Create download.py #132

xianyuanliu · 2021-04-29T23:13:26Z

Fixes #128 option 2.

Description

Create two data downloading functions for files and compressed files via GitHub URL. It hasn't cover @RaivoKoot 's one, which downloads files from Google drive.

Status

Ready

Types of changes

Non-breaking change (fix or new feature that would not break existing functionality).
In-line docstrings updated.

codecov-commenter · 2021-04-29T23:17:46Z

Codecov Report

Merging #132 (d6e98e4) into main (00bda7b) will increase coverage by 0.42%.
The diff coverage is 100.00%.

@@            Coverage Diff             @@
##             main     #132      +/-   ##
==========================================
+ Coverage   17.96%   18.38%   +0.42%     
==========================================
  Files          43       44       +1     
  Lines        4075     4096      +21     
==========================================
+ Hits          732      753      +21     
  Misses       3343     3343

Impacted Files	Coverage Δ
kale/embed/video_feature_extractor.py	`0.00% <ø> (ø)`
kale/embed/video_i3d.py	`0.00% <ø> (ø)`
kale/embed/video_res3d.py	`0.00% <ø> (ø)`
kale/embed/video_se_i3d.py	`0.00% <ø> (ø)`
kale/embed/video_se_res3d.py	`0.00% <ø> (ø)`
kale/embed/video_selayer.py	`0.00% <ø> (ø)`
kale/loaddata/action_multi_domain.py	`0.00% <ø> (ø)`
kale/loaddata/video_access.py	`0.00% <ø> (ø)`
kale/pipeline/action_domain_adapter.py	`0.00% <ø> (ø)`
kale/predict/class_domain_nets.py	`0.00% <ø> (ø)`
... and 2 more

Continue to review full report at Codecov.

Legend - Click here to learn more
Δ = absolute <relative> (impact), ø = not affected, ? = missing data
Powered by Codecov.

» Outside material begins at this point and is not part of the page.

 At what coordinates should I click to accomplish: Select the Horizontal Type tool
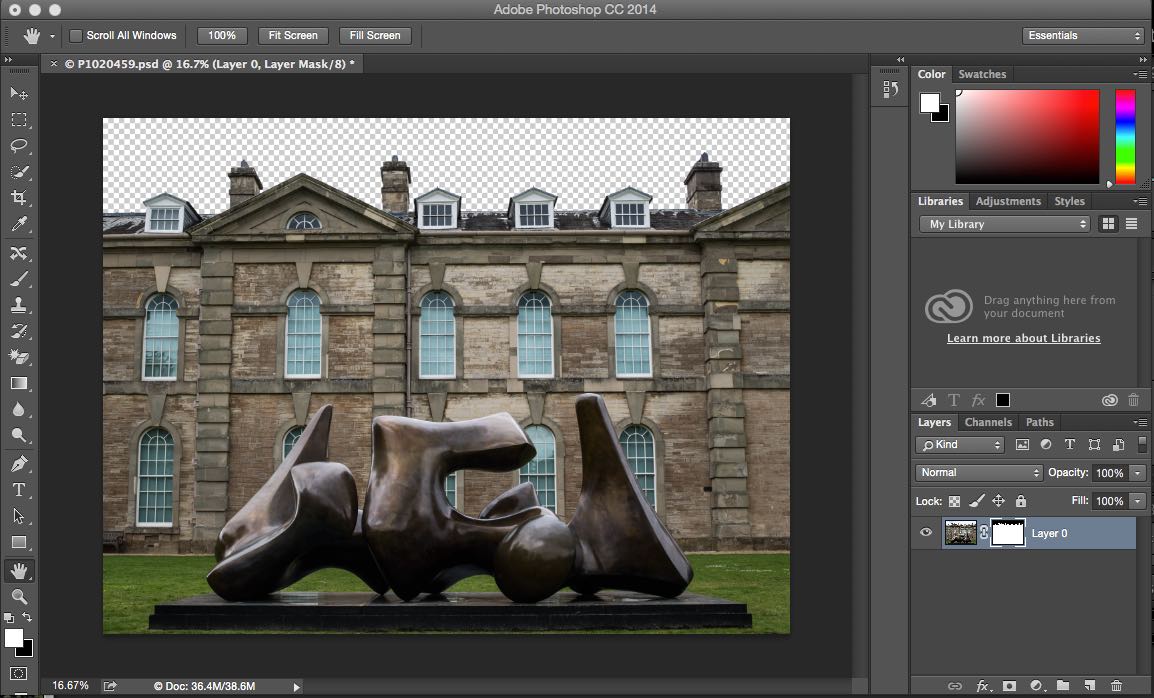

Last update 00bda7b...d6e98e4. Read the comment docs.

haipinglu · 2021-04-30T07:53:33Z

kale/utils/download.py

@@ -0,0 +1,71 @@
+# =============================================================================
+# Author: Xianyuan Liu, xianyuan.liu@sheffield.ac.uk


You may consider to start using your more permanent, personal email (or both emails, as in my case at line 4) as your Shef email will become invalid soon after you leave.

haipinglu · 2021-04-30T07:57:10Z

kale/utils/download.py

+
+"""Data downloading and compressed data extraction functions, Based on
+https://github.com/pytorch/vision/blob/master/torchvision/datasets/utils.py
+https://github.com/pytorch/pytorch/blob/master/torch/hub.py


Good. I assume that you have followed our 3R green ML principles here to reuse pytorch APIs at line 16-17

However, it should be clear why the original APIs in pytorch is not good/simple enough. Why the user should use this API rather than the pytorch ones directly. What are the added benefits of using this API.

download_and_extract_archive and download_url_to_file are not in the same PyTorch file and It would be better to integrate them into one file. This file cover functions to download files with different types from different sources. Using the same format and parameters like output_directory and output_file_name can also simplify our coding.

PyTorch provides the basic download function but it may raise issues when the output_directory does not exist. I only meet this problem.

haipinglu · 2021-04-30T08:06:18Z

kale/utils/download.py

+    logging.info("Datasets downloaded and extracted in {}".format(file))
+
+
+def download_file_by_url(url, output_directory, output_file_name):


Reduce: Quite some repetitions here. I suggest to merge download_compressed_file_by_url with this one by either

add a flag to indicate whether it is compressed, or even better

auto detect whether the file is in (supported) compressed format (matching against ".tar.xz", ".tar", ".tar.gz", ".tgz", ".gz", ".zip") to switch to either download_and_extract_archive or download_url_to_file

haipinglu

Our pre-commit hooks have been tested for long and are quite stable so I strongly suggest you to use the automation rather than manual Run pre-commit auto format in your commits to improve efficiency, which is the professional practice and also has a cleaner commit history.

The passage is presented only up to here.